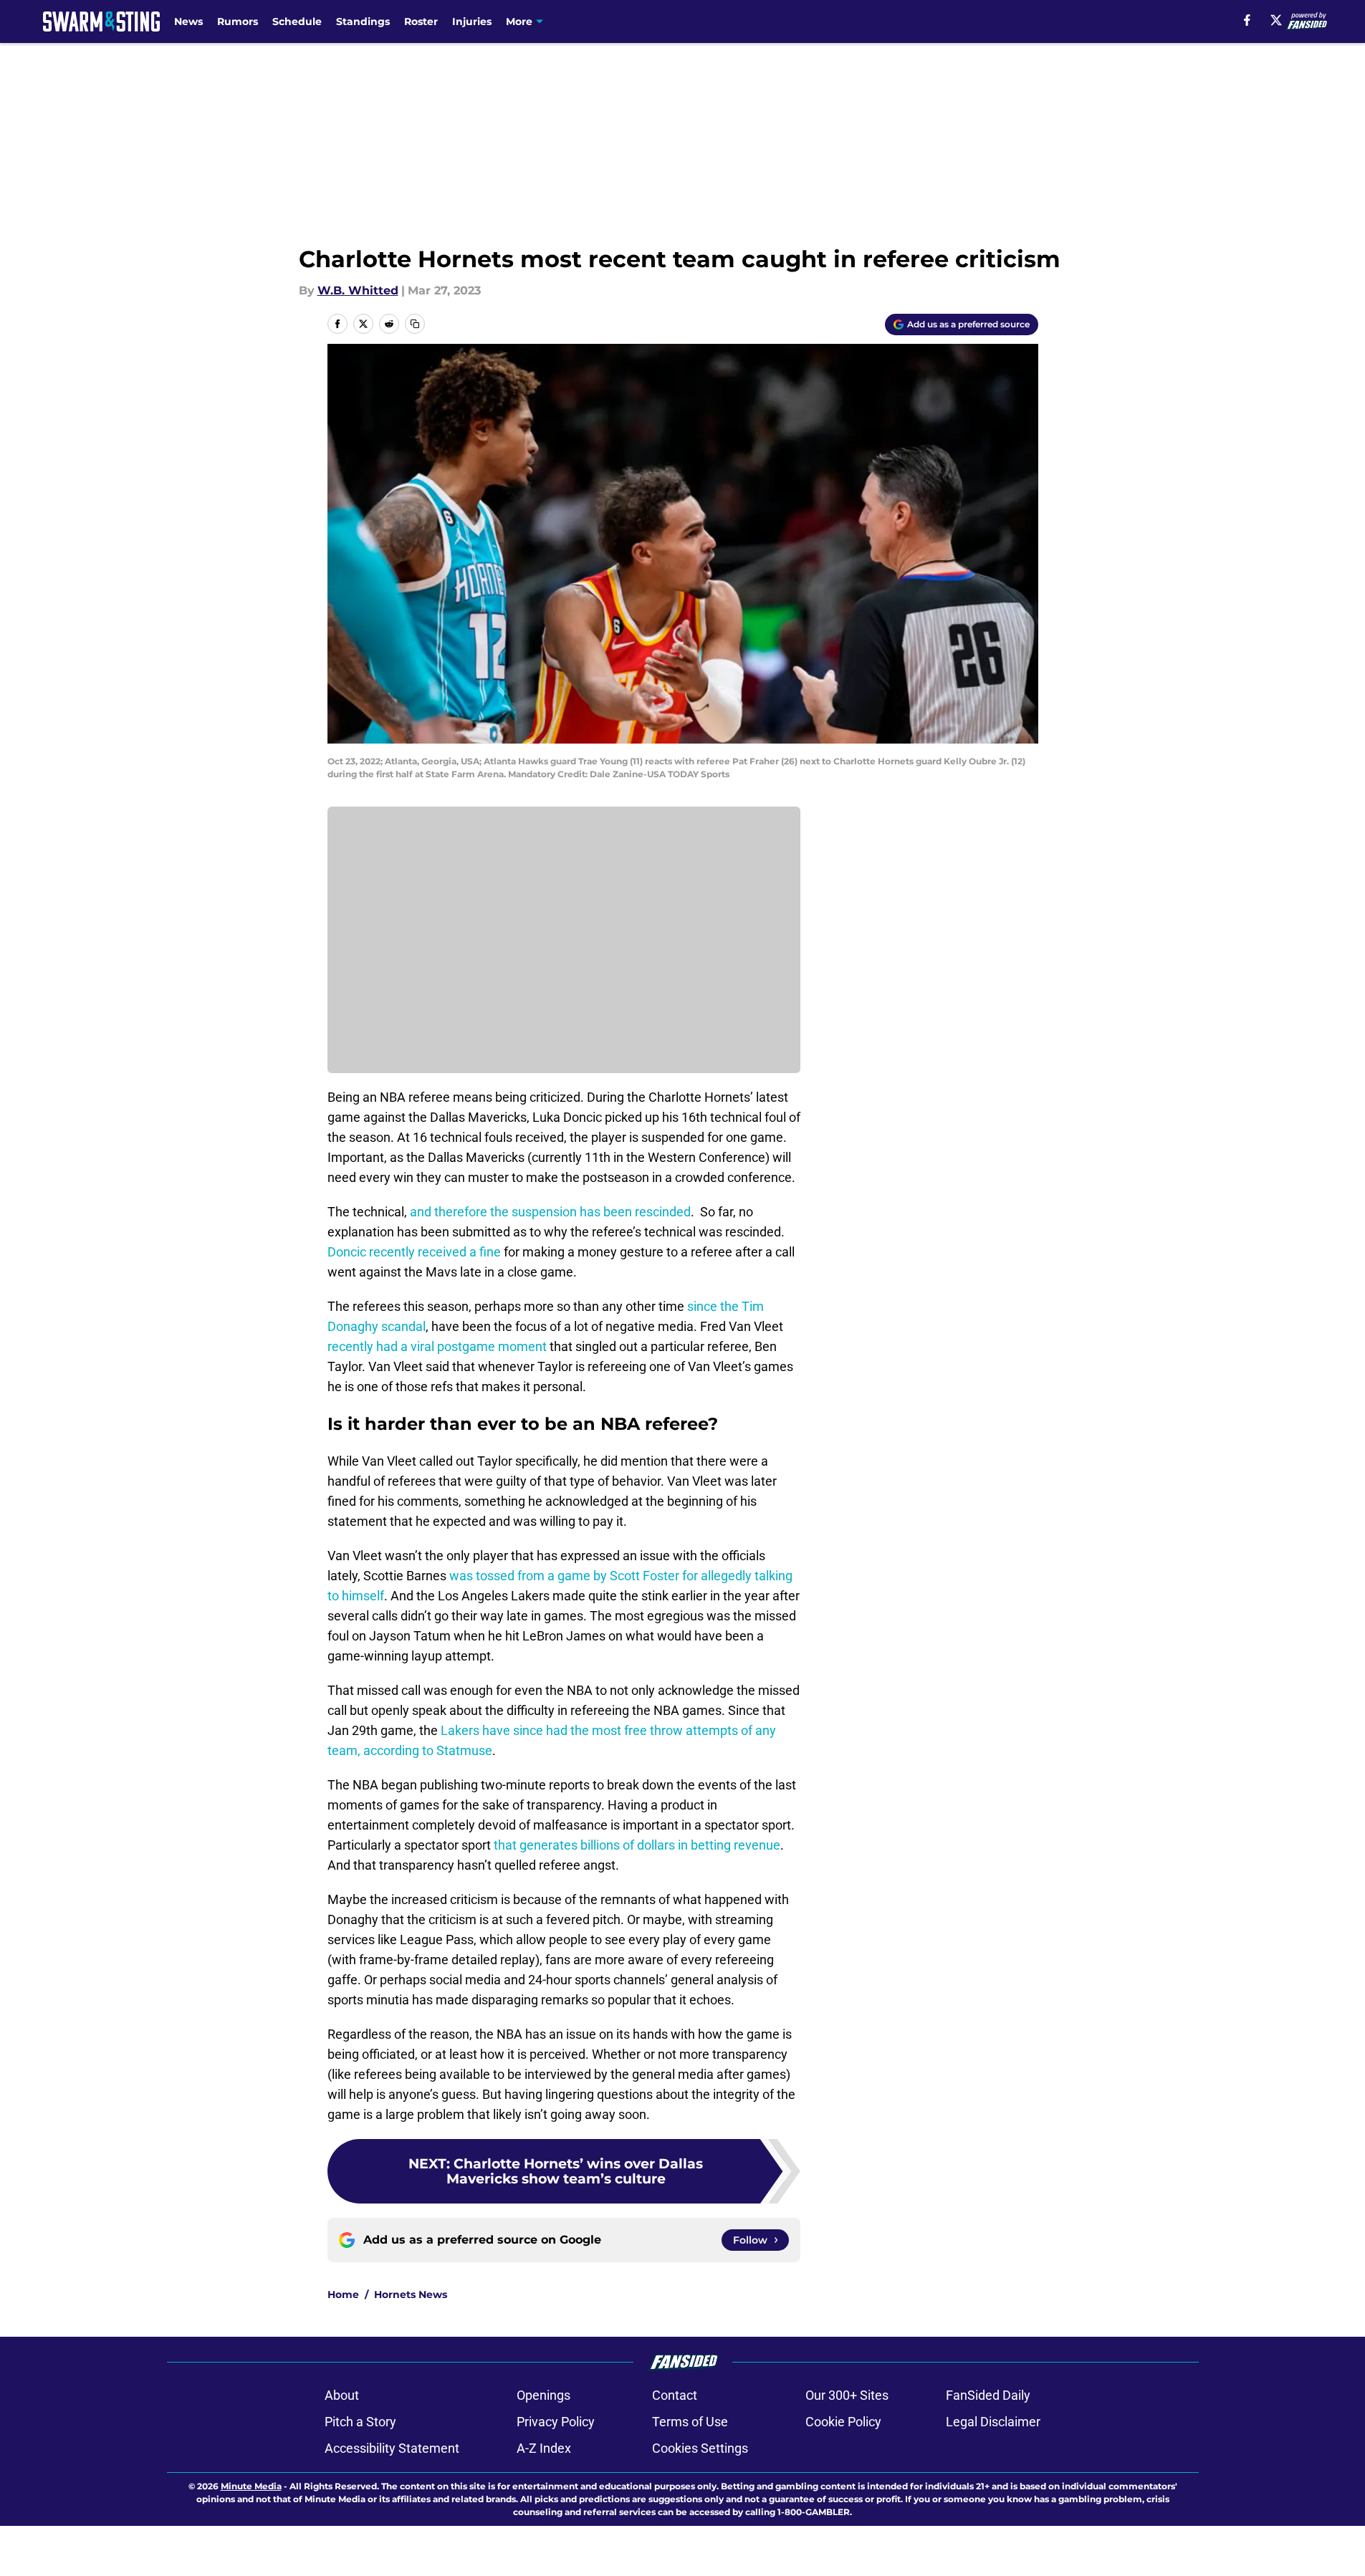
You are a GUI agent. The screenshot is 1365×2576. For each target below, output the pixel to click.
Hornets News (410, 2294)
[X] (1276, 20)
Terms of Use (690, 2421)
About (342, 2395)
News (188, 21)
■ ■ ■
# [Action item]
Every entry above should be restated word for word, with the images left out.

# [Reply]
You are a GUI agent. The screenshot is 1365×2576. For each target below, output the pixel to click.
Hornets News (410, 2294)
[X] (1276, 20)
Terms of Use (690, 2421)
About (342, 2395)
News (188, 21)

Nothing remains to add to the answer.